Several limitations related to our inclusion- and exclusion criteria can be identified. First, only reports measuring direct protein or RNA levels were included, and reports in a different language than English were excluded. The latter led to exclusion of 8 reports in the title and abstract screening. Second, our search strategy included all mTOR-related proteins known today. This means that future studies could identify other new relevant proteins not included in this analysis.

The definition of ASD models might be considered as another limitation: genetic ASD models were considered an ASD model if the gene met the SFARI-criteria specified in the methods. As a consequence, genetic models that are employed to study related disorders such as Fragile X are included when used to investigate ASD characteristics, whereas the search strategy was restricted to pervasive developmental disorders. Extending the search strategy to include all disorders with an overlap/comorbidity with ASD may have led to a more expansive dataset; yet, for this review we chose a more focused approach accepting this limitation. Future studies could address involvement of the mTOR pathway in related disorders in more detail.

Other limitations concern the risk of bias and indirectness. The risk of bias analysis highlighted that essential details about the design and execution of the included studies were often poorly reported, making it difficult to estimate the risk of bias for most studies. This lack of reporting may suggest that certain methods to reduce bias were not adequately used, potentially skewing the results and limiting the reliability of conclusions drawn from these animal studies. Concerning indirectness, a limitation is that animal models may not be able to reflect such a complex and heterogeneous disorder as ASD. However, the large variety of animal models included in this review is in line with the large variety in ASD etiology, and provides insights into shared mechanisms underlying ASD etiology.

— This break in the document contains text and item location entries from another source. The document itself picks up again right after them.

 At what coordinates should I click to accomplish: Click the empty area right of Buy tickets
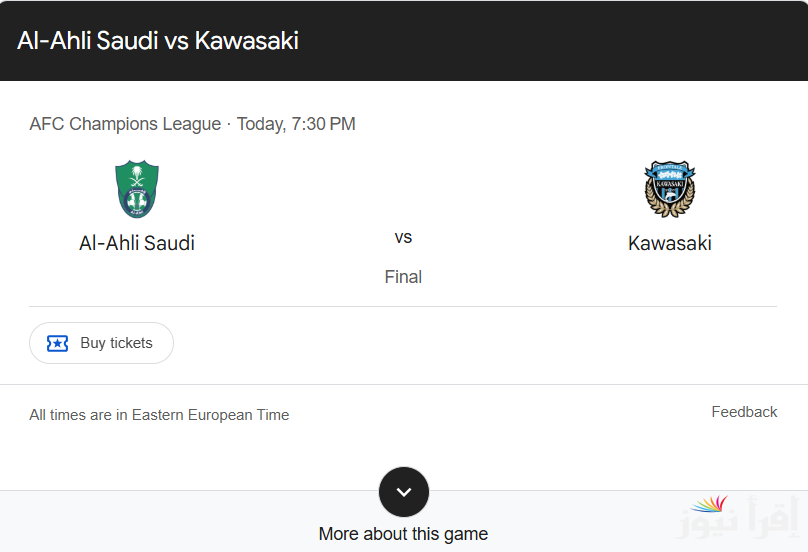(x=474, y=343)
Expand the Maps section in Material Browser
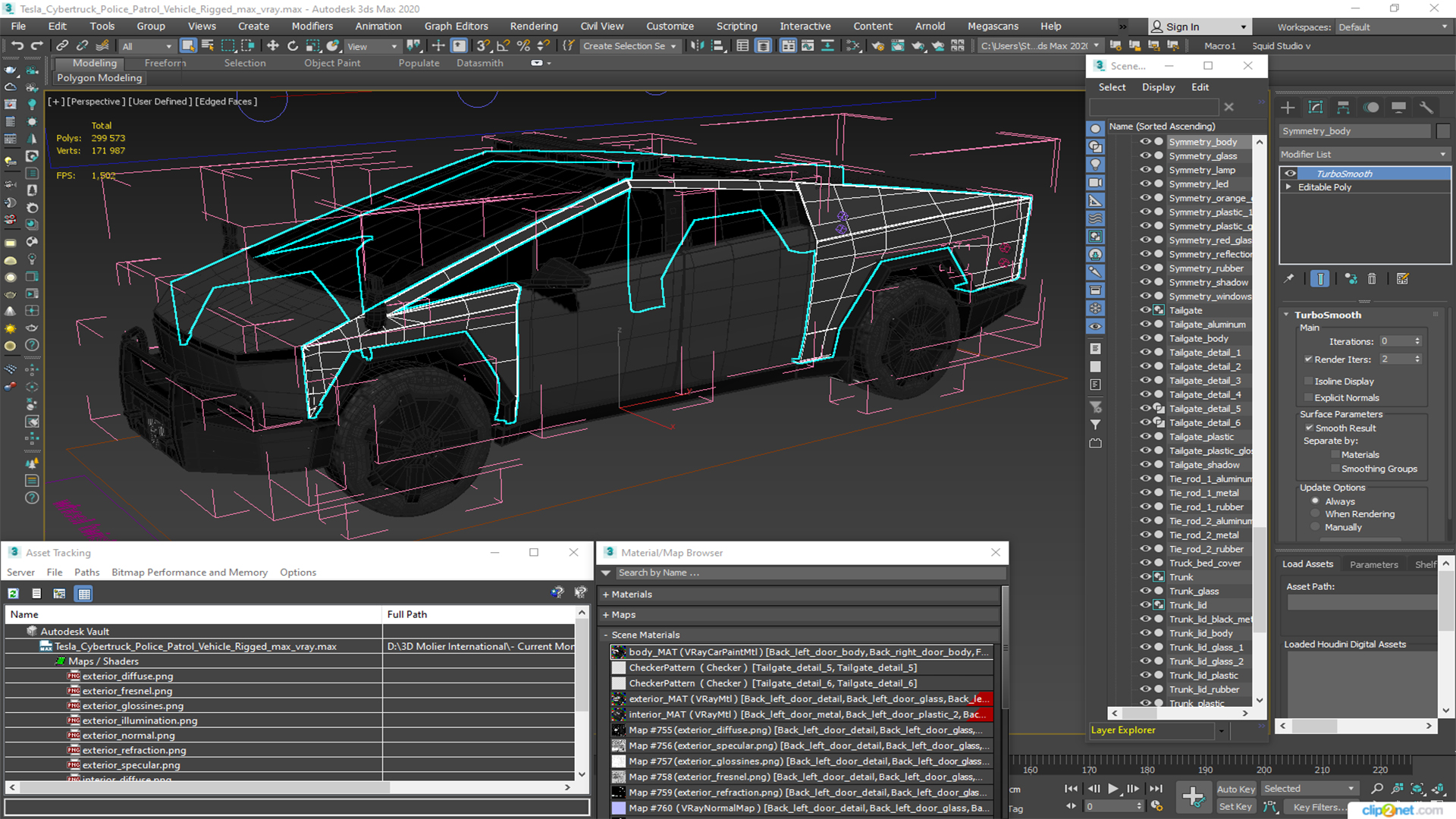The width and height of the screenshot is (1456, 819). click(607, 614)
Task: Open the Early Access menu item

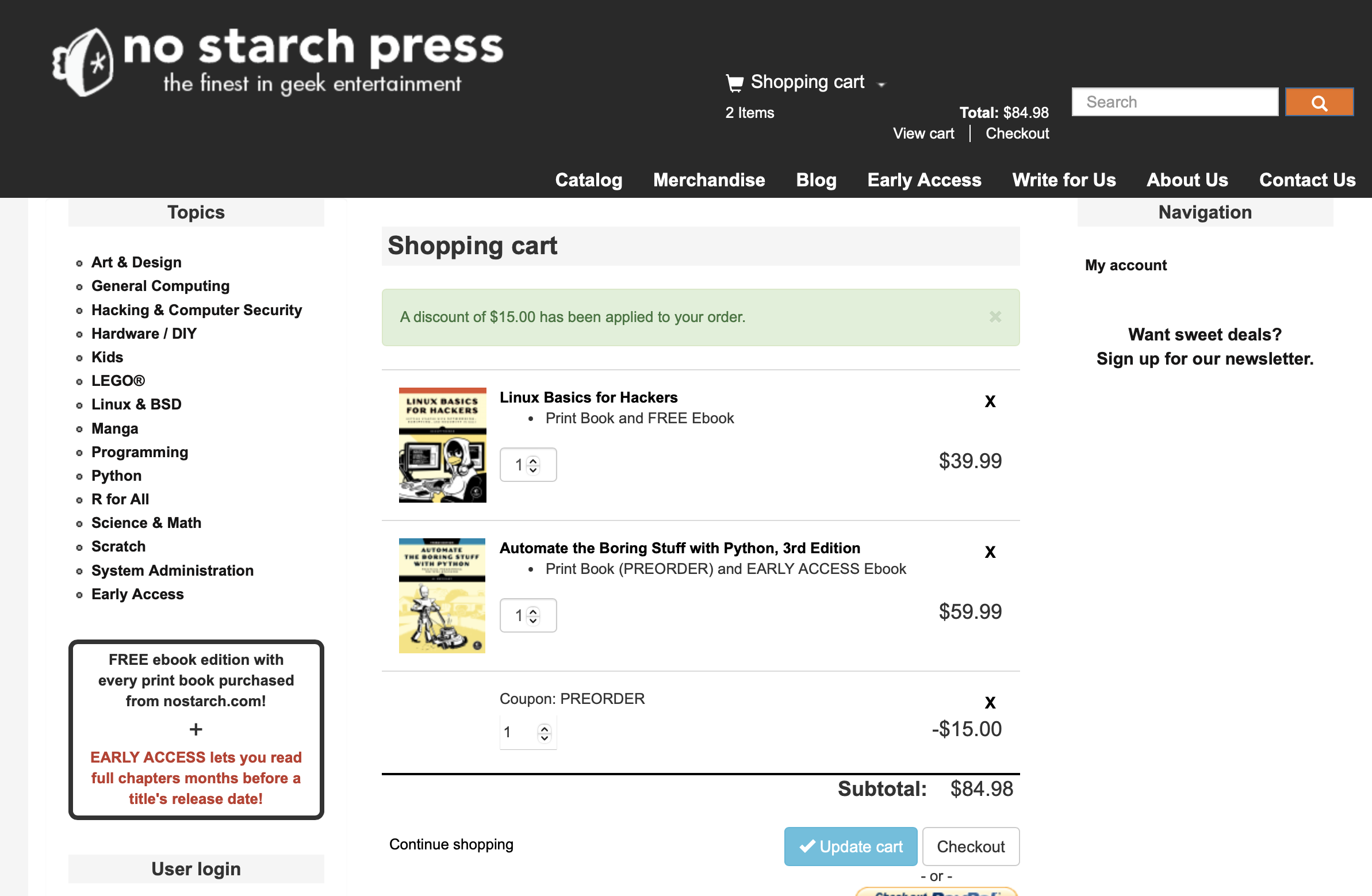Action: pos(924,180)
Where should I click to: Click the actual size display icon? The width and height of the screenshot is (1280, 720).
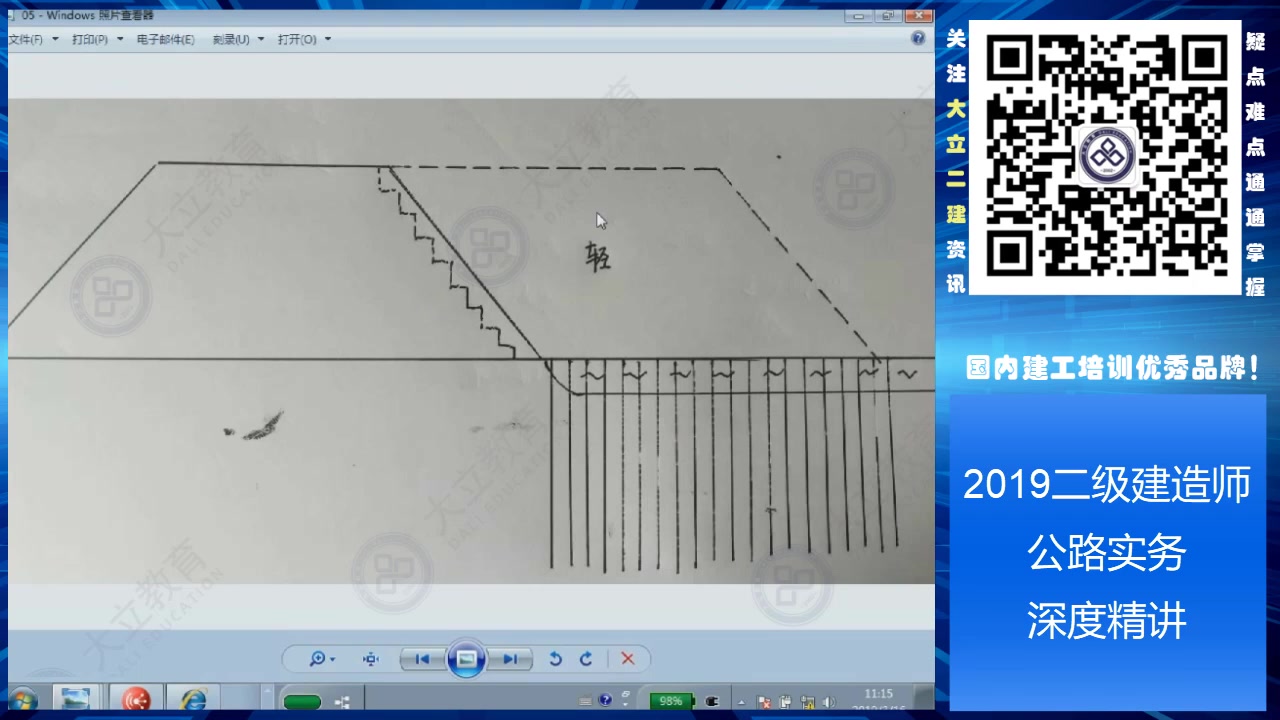pos(370,659)
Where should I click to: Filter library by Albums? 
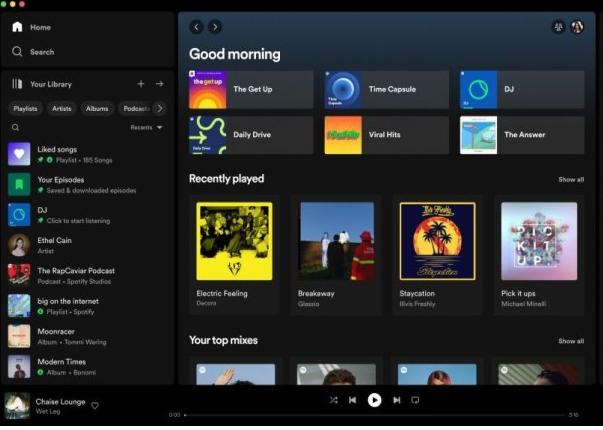(97, 108)
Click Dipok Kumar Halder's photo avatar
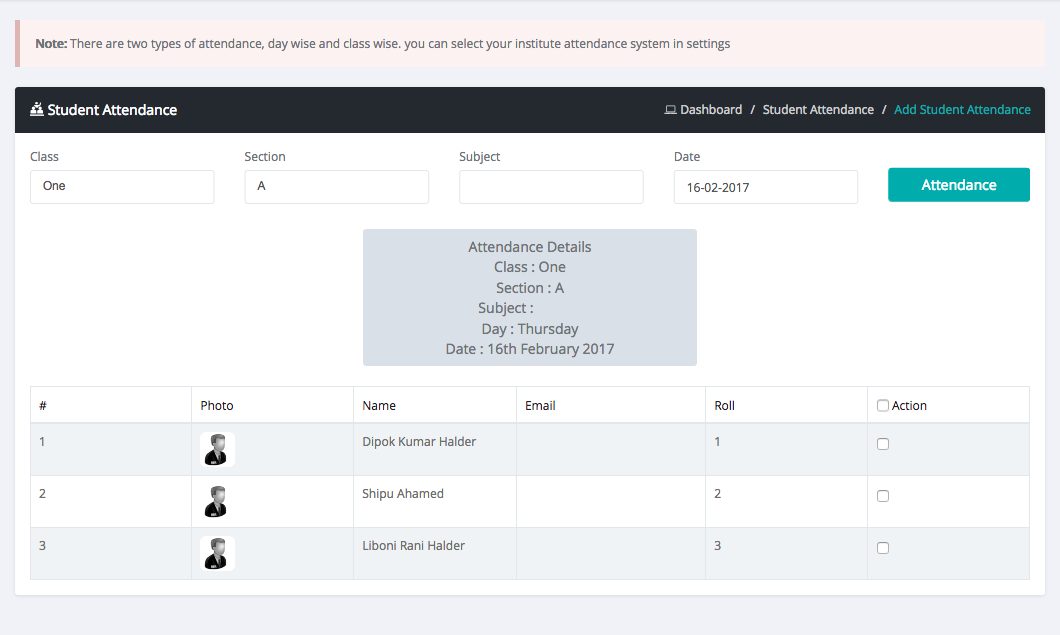The width and height of the screenshot is (1060, 635). click(217, 450)
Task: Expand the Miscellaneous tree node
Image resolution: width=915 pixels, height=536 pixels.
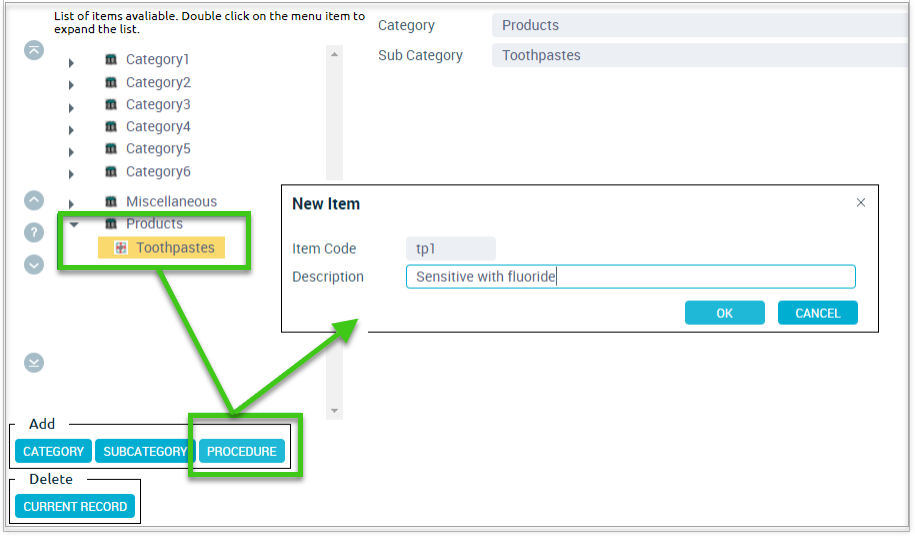Action: coord(71,204)
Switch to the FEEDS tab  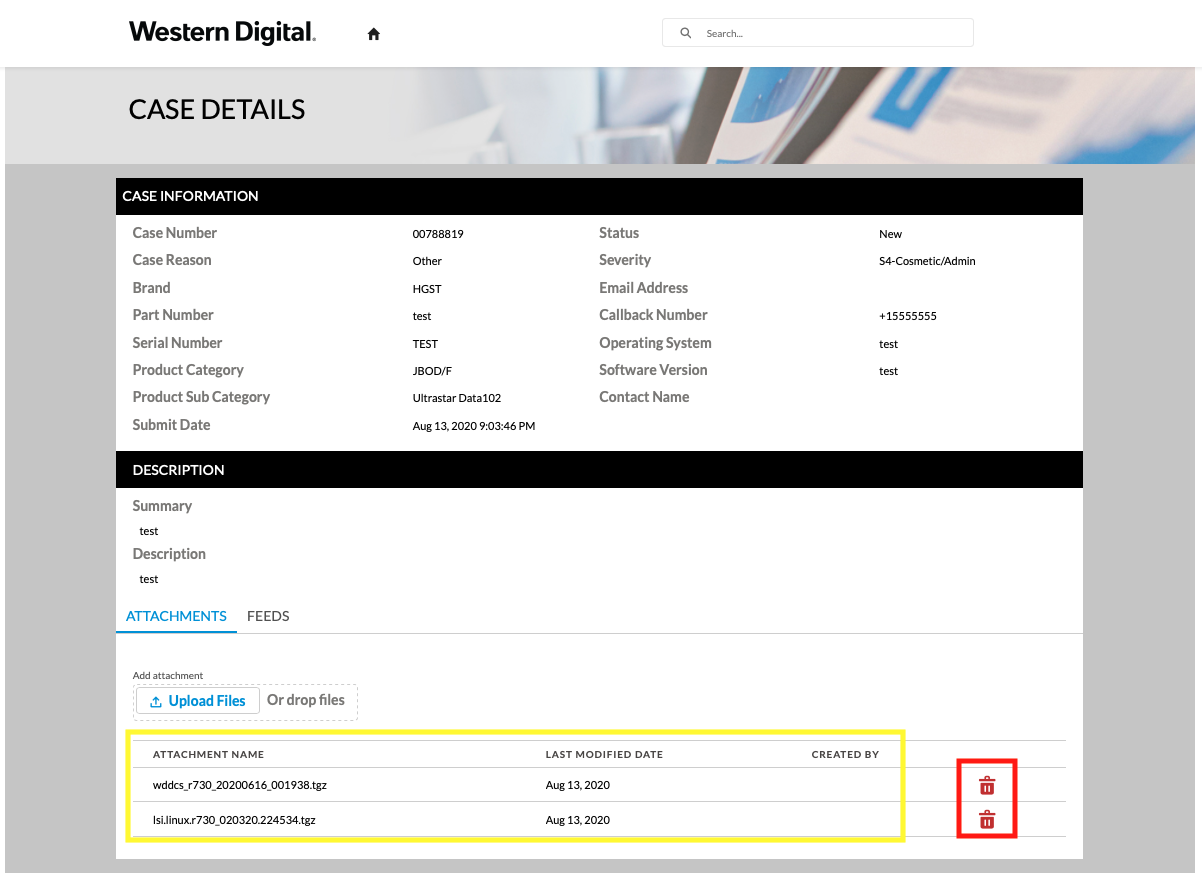[268, 616]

An important note here is that most studies included in this review utilized male animals, resulting in a significant underrepresentation of females. While this is a common issue in many research fields, it does affect the external validity of the findings. Future studies should aim to include both sexes to enhance the generalizability of the results, especially considering the ongoing debate about sex differences in ASD [49].

Lastly, an analysis of between-study heterogeneity indicated moderate to high levels of between-study variation, which is common in animal research due to variability in study designs, models and small sample sizes. To address this anticipated heterogeneity, a random-effects model was employed, alongside sensitivity analyses and subgroup analyses to explore possible sources of heterogeneity. Investigating such heterogeneity is a valuable aspect of meta-analyses in animal studies, as it can help inform the design of future research.

In conclusion, our results point towards the Beclin-1 autophagy pathway downstream of mTOR as a relevant common underlying mechanism in ASD. These results do warrant future research. First, the role of this pathway should be investigated by performing intervention studies in various ASD models. Additionally, our results warrant a systematic review of the proteins identified by this meta-analysis in human individuals with ASD. An initial search for human studies into the mTOR pathway resulted in 1019 studies, of which nine human studies analyzed mTOR pathway proteins in brain tissue of ASD patients. One of these studies also confirmed our finding of a downregulated Beclin-1 [51]. Future research could expand to peripheral measurement and in-vitro experiments with patient-derived tissue, which was outside the scope of our current meta-analysis. Next, the role of this pathway should be addressed in clinical research, investigating potential biomarkers related to Beclin-1 in autistic individuals. Ultimately, this could lead to investigating this pathway as a potential therapeutic target.

Our findings reveal that mTOR pathway dysregulation is a common feature across ASD animal models. While the specifics vary by age, sex, brain region, and ASD model type, the Beclin-1 downregulation and related autophagy impairment emerges as a key mechanism shared in ASD etiology.